I was only slightly disappointed with Riven's confrontation with Irelia, but perhaps that's just because I believe Riven had put that part of the past far behind her, and locked it down. Or perhaps I kind'a wanted to see Riven get pummeled a bit before finally giving in, weak, confused and shattered emotionally and Irelia just pats her head and comforts her. I don't know, but it just seemed a bit lacking.
I realize that when playing Riven, she actually seems rather confident and sturdy, and not the sort of past-dwelling emotional character I'm writing her as.
The way I'm writing my story is to mold her from what I've described her as so far into the character you see within the game, with definitive ideals and goals ("Violence to end violence").
So, in the end, it's not just a cute pairing between Lux and Riven. It's Riven's journey towards her own future, and her true path.
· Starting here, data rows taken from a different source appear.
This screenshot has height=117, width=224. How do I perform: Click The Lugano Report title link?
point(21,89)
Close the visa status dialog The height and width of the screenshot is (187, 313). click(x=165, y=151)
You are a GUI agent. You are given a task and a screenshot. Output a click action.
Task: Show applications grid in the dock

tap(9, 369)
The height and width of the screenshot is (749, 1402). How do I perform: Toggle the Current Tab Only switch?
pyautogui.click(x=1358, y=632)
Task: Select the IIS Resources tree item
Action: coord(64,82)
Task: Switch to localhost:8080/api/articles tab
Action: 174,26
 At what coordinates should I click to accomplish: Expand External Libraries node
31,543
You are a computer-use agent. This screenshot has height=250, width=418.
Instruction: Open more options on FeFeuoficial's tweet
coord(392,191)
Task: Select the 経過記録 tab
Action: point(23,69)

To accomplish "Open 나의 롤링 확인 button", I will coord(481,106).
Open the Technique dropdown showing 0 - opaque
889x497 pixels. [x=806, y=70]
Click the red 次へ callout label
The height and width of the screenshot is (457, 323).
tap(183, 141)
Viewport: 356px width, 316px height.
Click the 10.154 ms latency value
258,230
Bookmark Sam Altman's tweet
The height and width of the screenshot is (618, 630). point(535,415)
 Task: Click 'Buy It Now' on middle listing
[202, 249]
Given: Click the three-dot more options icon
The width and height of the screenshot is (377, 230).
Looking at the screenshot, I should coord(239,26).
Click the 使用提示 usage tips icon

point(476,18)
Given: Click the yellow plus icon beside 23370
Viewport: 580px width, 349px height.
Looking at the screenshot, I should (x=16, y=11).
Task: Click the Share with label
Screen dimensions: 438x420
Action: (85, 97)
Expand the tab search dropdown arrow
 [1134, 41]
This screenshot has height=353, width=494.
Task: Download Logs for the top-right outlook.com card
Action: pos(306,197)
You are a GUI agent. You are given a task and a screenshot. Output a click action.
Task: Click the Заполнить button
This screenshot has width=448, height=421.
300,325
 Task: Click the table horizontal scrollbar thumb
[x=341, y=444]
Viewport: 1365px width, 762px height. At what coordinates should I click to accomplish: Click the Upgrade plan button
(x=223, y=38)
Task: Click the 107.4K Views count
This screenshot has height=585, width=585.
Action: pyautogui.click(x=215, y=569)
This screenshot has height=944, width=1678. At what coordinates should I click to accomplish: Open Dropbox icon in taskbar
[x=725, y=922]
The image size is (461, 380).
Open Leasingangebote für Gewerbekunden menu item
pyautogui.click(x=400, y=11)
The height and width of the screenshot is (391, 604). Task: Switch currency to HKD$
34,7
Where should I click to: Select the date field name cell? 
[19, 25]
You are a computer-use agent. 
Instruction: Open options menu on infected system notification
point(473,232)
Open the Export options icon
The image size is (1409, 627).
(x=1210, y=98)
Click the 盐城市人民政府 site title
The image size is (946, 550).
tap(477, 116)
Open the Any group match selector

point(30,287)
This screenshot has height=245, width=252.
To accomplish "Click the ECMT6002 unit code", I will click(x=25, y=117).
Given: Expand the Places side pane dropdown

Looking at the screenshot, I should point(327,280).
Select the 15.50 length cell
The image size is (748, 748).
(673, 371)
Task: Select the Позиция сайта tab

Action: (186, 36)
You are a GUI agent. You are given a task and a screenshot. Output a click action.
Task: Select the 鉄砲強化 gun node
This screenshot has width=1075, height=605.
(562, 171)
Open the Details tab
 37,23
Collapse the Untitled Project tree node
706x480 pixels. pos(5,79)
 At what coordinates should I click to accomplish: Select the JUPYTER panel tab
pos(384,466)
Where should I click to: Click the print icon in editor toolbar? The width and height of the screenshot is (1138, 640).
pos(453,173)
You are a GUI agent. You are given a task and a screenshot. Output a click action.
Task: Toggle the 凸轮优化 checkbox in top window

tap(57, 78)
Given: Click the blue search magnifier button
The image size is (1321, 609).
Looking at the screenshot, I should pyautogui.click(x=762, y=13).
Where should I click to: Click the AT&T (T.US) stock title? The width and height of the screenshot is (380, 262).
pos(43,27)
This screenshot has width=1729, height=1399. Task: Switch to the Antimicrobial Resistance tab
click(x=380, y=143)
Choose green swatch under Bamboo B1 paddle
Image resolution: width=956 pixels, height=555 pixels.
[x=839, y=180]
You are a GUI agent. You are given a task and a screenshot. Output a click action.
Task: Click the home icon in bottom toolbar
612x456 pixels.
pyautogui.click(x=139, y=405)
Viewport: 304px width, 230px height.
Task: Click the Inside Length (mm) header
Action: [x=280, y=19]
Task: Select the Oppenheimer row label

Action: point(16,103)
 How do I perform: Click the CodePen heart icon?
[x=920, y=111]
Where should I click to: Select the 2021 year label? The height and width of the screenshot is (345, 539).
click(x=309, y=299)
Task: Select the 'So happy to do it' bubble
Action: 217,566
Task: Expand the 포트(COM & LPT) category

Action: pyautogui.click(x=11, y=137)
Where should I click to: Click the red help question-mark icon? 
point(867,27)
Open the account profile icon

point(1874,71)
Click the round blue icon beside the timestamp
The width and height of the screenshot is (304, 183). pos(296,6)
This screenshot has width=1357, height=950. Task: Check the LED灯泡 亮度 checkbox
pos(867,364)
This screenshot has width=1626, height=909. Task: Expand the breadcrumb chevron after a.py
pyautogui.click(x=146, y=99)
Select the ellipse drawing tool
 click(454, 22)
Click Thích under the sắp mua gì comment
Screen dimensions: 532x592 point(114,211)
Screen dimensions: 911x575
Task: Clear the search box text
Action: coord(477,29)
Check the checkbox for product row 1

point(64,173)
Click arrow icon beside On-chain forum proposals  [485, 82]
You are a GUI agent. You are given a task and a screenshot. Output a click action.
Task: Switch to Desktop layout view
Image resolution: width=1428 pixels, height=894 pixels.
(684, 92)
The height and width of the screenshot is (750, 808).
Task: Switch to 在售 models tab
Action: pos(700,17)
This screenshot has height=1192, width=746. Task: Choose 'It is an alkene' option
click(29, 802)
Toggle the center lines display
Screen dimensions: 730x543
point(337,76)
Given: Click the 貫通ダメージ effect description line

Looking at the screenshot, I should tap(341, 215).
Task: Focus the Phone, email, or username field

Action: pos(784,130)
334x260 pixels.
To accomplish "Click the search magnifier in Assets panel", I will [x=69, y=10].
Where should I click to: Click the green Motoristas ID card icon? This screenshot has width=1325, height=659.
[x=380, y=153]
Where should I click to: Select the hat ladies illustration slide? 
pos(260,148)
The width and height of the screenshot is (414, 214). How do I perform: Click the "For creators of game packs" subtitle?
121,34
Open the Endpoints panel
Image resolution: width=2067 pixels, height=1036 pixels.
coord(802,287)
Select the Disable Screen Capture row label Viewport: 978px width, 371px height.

I must agree with you though. That scene does need a bit more to it (it actually had even less before I went back and did my latest edit). That's one of the strengths and weaknesses of writing individual chapters. I can get feedback for it, and change it later, but I can't make it flow with the rest of the story until it's all done. So I'll be going back and doing some final editing once I finish the last chapter. It wouldn't feel right until it all worked together.
Thanks for the critique and compliments!
Yay! New chapter...I liked it...but I may have to drop out of reading it eventually, you know...I get uncomfortable around some of this sort of stuff...
That said... Just what are you uncomfortable with again?